Jessica just came by the apartment to give me my weekly yoga lesson. I feel a little weird calling it yoga, because the movements I make and positions I hold bear virtually no resemblance to any yoga I've encountered. This was my second lesson, and this time it didn't hurt as much! Yay!
I don't know much about yoga actually. The reason I'm getting these lessons is because I was recently in physical therapy for my knees, and it really helped. I can now run and play without always feeling like my knees are going to explode into tiny fragments. But at a certain point, you know, the insurance company gets angry if one stays in PT for too long, whether or not there's progress.
One option is to have a friendly doctor keep rediagnosing me with something new. Another option is to pay out-of-pocket. And yet a third option is to stop doing physical therapy, and just try to do the exercises on my own and make do as best as I can. I chose option 3.

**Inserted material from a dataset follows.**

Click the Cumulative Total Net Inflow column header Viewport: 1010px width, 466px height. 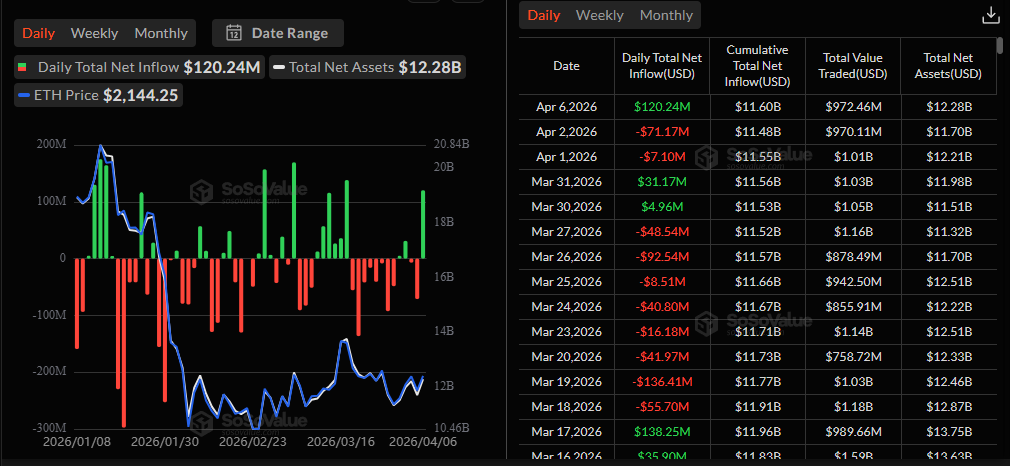(757, 66)
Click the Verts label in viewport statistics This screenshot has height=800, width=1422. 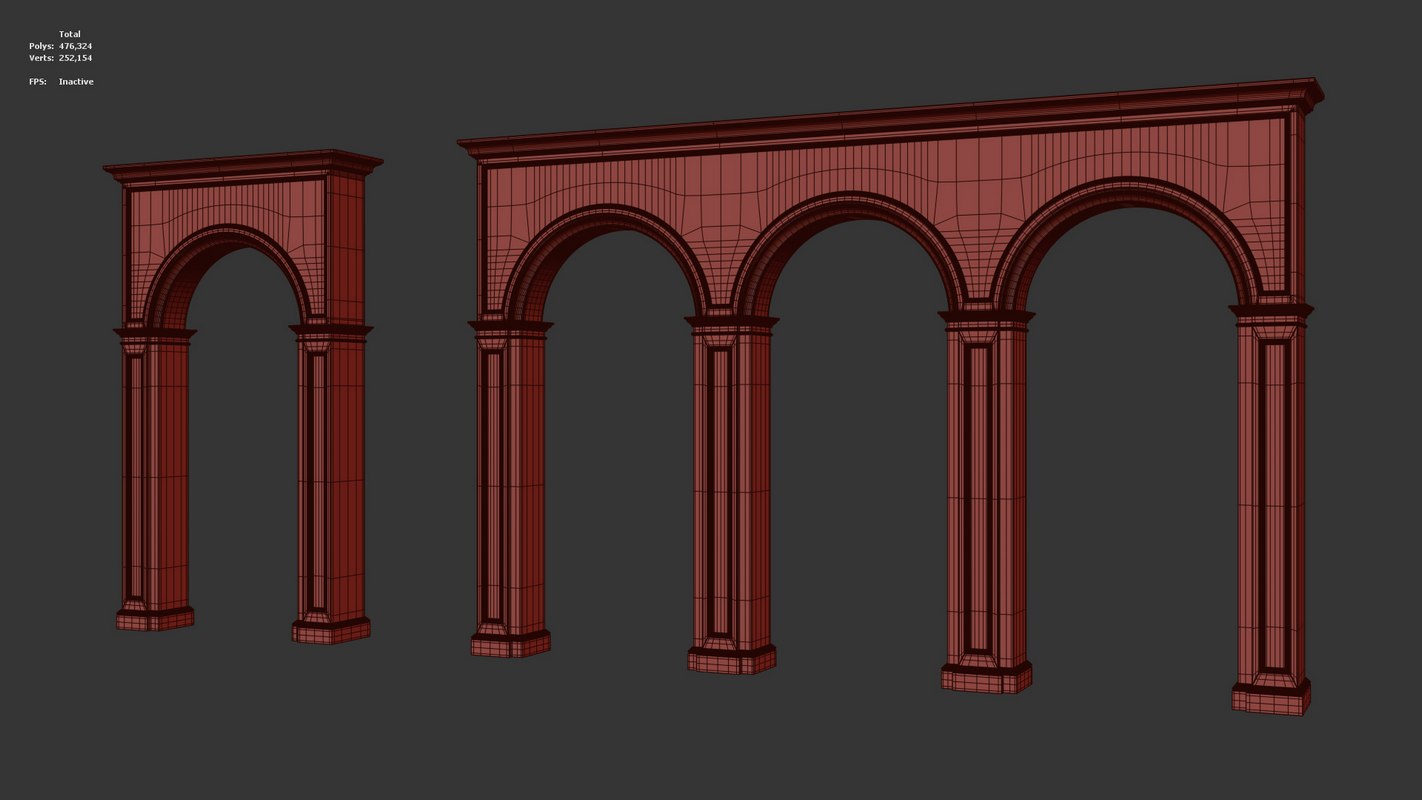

But while I was in the midst of choosing option 3, the PT people had been considering adding some yoga to the therapy. So I got to talking with the yoga person, and when I decided to quit PT before the evil insurance monster came to eat everyone's children, I kept talking to the yoga person, whose name is Jessica, and we decided to do private lessons at my apartment.
It's a really great deal! $45/hour, and if more people decide to show up, it gets less and less expensive for everyone, down to $13/hour for a small group. This doesn't really help me though, because she comes to the apartment at 8:00 AM, and I don't really know anyone who'd be interested in showing up at my place at 8:00 AM for a yoga lesson. But that's OK because the single-person price is really not so bad.
But so, I sort of fell into the yoga thing, and haven't really read up on it. I have more experience with qigong and tai chi. I studied a very simple form of qigong (called zhong gong) when I lived in San Francisco, and I still do the exercises from time to time. And I studied Tai Chi last year for awhile, before my knees got so bad I had to stop.
I've also read a bit of Chinese medicine writing - not your standard popular writing that leaves out tons of details, but the big industrial strength textbook format that tries to be comprehensive. But yoga isn't really related to qigong, tai chi, or Chinese medicine, as far as I know. It emanates from a different philosophy that I haven't looked into yet.
But I've known a lot of people who do yoga. My parents have done it from time to time; and a lot of extremely fit people I know are big into yoga. I've tried it a couple of times in the past, but I always made the mistake of trying to do too much too soon, and injuring myself.
So now, with Jessica, we do our almost-yoga, nice'n'easy, and she's like, "that's right - twist a little more, let your shoulders flow down your back... does that feel good?" And I'm like "argh! ::grunt:: Mmf!! Um...I don't know!"
Yeah. Me and yoga. Or at least, almost-yoga.